En 1940, Jean Mora – de son vrai nom Marie-Rose Bouchemousse, religieuse des Filles du Cœur de Marie, et secrétaire de la FNC – dénonce « la maçonnerie et le socialisme […] associés pour promouvoir » l’école unique et mettre fin à l’enseignement catholique, afin d’établir « un moule plus uniforme et plus contraignant, apte à façonner les futurs électeurs, la laïcisation complète des institutions et des âmes », pour « construire la cité socialiste » (FC n° 673, 15 décembre 1940).
La loi Debré de 1959 apaise les tensions en accordant des moyens financiers à l’école libre, mais le combat ne s’arrête pas là. En 1968, en plein débat sur la réforme de l’orientation scolaire, Jean de Fabrègues, directeur de France Catholique de 1957 à 1969, défend la liberté d’éducation, dont ce projet tend à priver partiellement les parents. « C’est de l’avenir du pays qu’il s’agit puisque d’abord toute vie sociale est à l’image de ce qu’est la cellule familiale. […] Un pays où cette liberté s’étiole ou disparaît a perdu la source et le rempart de toute liberté » (FC n° 1102, 12 janvier 1968).

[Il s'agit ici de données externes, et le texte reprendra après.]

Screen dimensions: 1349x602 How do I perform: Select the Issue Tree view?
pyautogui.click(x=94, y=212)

Le mouvement pour l’école libre de 1984 représente le sommet de cette lutte. Ministre de François Mitterrand, Alain Savary présente un projet de loi visant à créer un « grand service public » de l’éducation. Le 24 juin, 2 millions de Français défilent à la Bastille, officiellement soutenus par les évêques. « Des millions de pas pour la liberté », titre France Catholique le 29 juin. « Une société civile s’est révélée [qui] à coup sûr tient à sa liberté », écrit Robert Masson, directeur du magazine. François Mitterrand annonce le retrait de ce projet le 14 juillet, le gouvernement de Pierre Mauroy tombe. Une victoire pour les catholiques de France. « À l’évidence, le pouvoir lève le camp devant la poussée d’une opinion qu’il avait sous-estimée mais qu’il ne peut ignorer », écrit encore Robert Masson (n° 1962, 20 juillet 1984).

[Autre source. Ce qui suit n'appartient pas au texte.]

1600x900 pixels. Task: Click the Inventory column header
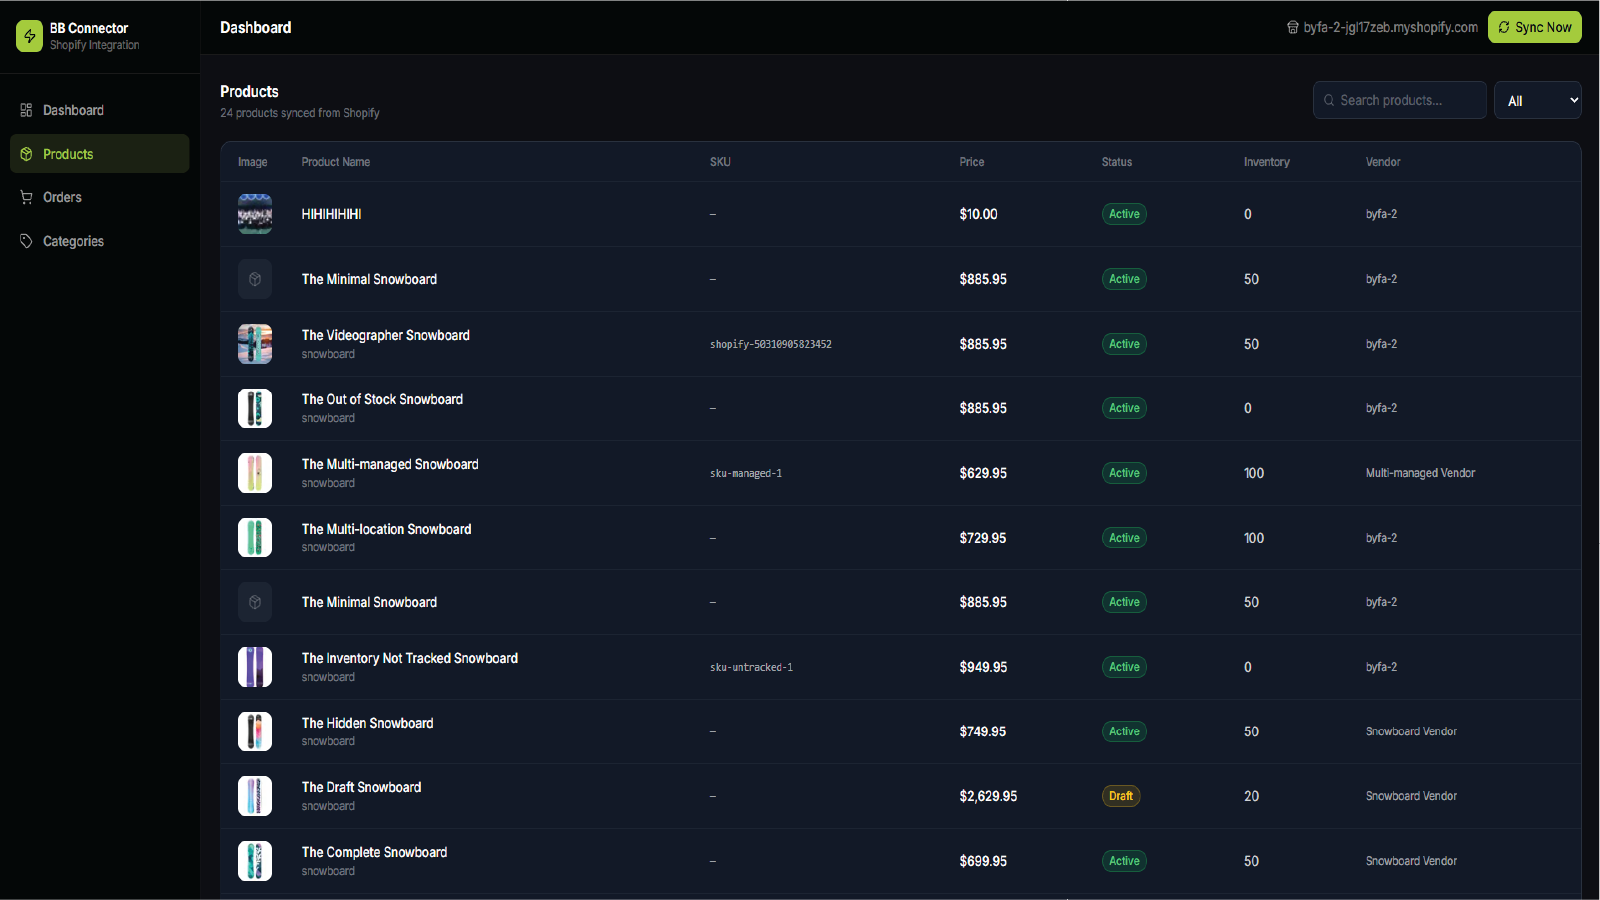(1266, 162)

Mais en 1992, le ministère de l’Éducation nationale et l’Enseignement catholique signent les accords Lang-Cloupet, pour régler la dette de l’État liée au forfait d’externat – 1,8 milliard de francs. « Cet accord jugé historique par ses signataires, Jack Lang et le Père Max Cloupet, ne satisfait pas les revendications de l’enseignement catholique », rappelle France Catholique (n° 2360, juin 1992). Surtout, il se révélera très contraignant pour les établissements sous contrat, dont les enseignants sont recrutés sur les mêmes critères que ceux du public (n° 3870, 20 septembre 2024).
La querelle scolaire n’est pas moins vive à l’intérieur de l’Église, en raison de la remise en cause du principe d’une école libre par de nombreux clercs et laïcs. En 1957, le chanoine Vancourt dénonce l’existence d’un puissant « front intérieur » contre l’enseignement libre, déplorant que « beaucoup de catholiques n’y croient plus » et « le déclarent inutile ». Pourtant, rappelle-t-il, « la franc-maçonnerie et le communisme mettraient-ils tant d’acharnement à lutter contre l’école libre » si elle « n’était point un des moyens les plus efficaces de faire persister la foi chrétienne dans un pays » ?

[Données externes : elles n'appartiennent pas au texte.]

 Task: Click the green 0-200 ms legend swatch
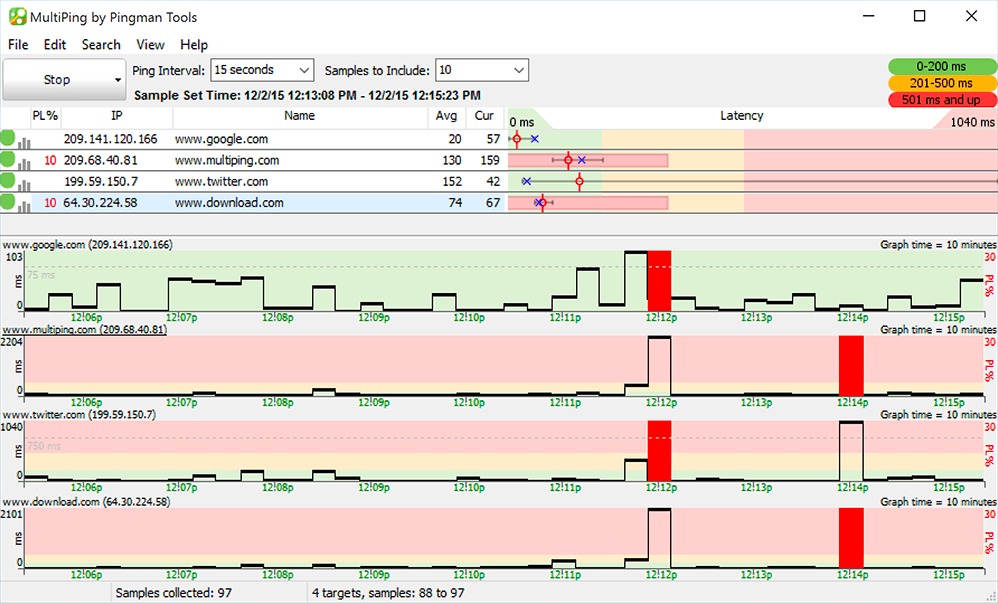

Le combat interne à l’Église
Sous cette impulsion mortifère, l’enseignement catholique se dénature lentement, suivant l’évolution de la société. En pleine « révolution » de 1968, le Père Jean Daniélou – nommé cardinal en 1969 – s’inquiète de cette dégradation et appelle de ses vœux « une formation humaine qui rende la foi possible ». Ce jésuite, fils de Madeleine Daniélou, fondatrice d’établissements scolaires catholiques d’excellence, a consacré son ministère à l’enseignement. Il n’est pas possible, écrit-il, de « séparer la culture humaine de la formation chrétienne », rappelant l’importance du « climat intellectuel des disciplines fondamentales ».
Un an plus tard, en 1969, le théologien Louis Bouyer, converti du protestantisme, prend la plume à son tour : « S’il est un domaine où la cité engage son avenir, c’est bien l’école [qui] forme des hommes. » Il qualifie d’historique une déclaration de l’Assemblée plénière de l’épiscopat français sur l’éducation et la foi : « Le caractère propre de l’école catholique [est] de lier dans le même temps et le même acte l’acquisition du savoir, la formation de la liberté, l’éducation de la foi », insistent les évêques. Appelant à ne pas aller vers la « déconfessionnalisation » de l’école. Pour les successeurs des Apôtres, « l’école […] doit rester chrétienne ». On ne saurait changer une ligne pour notre époque.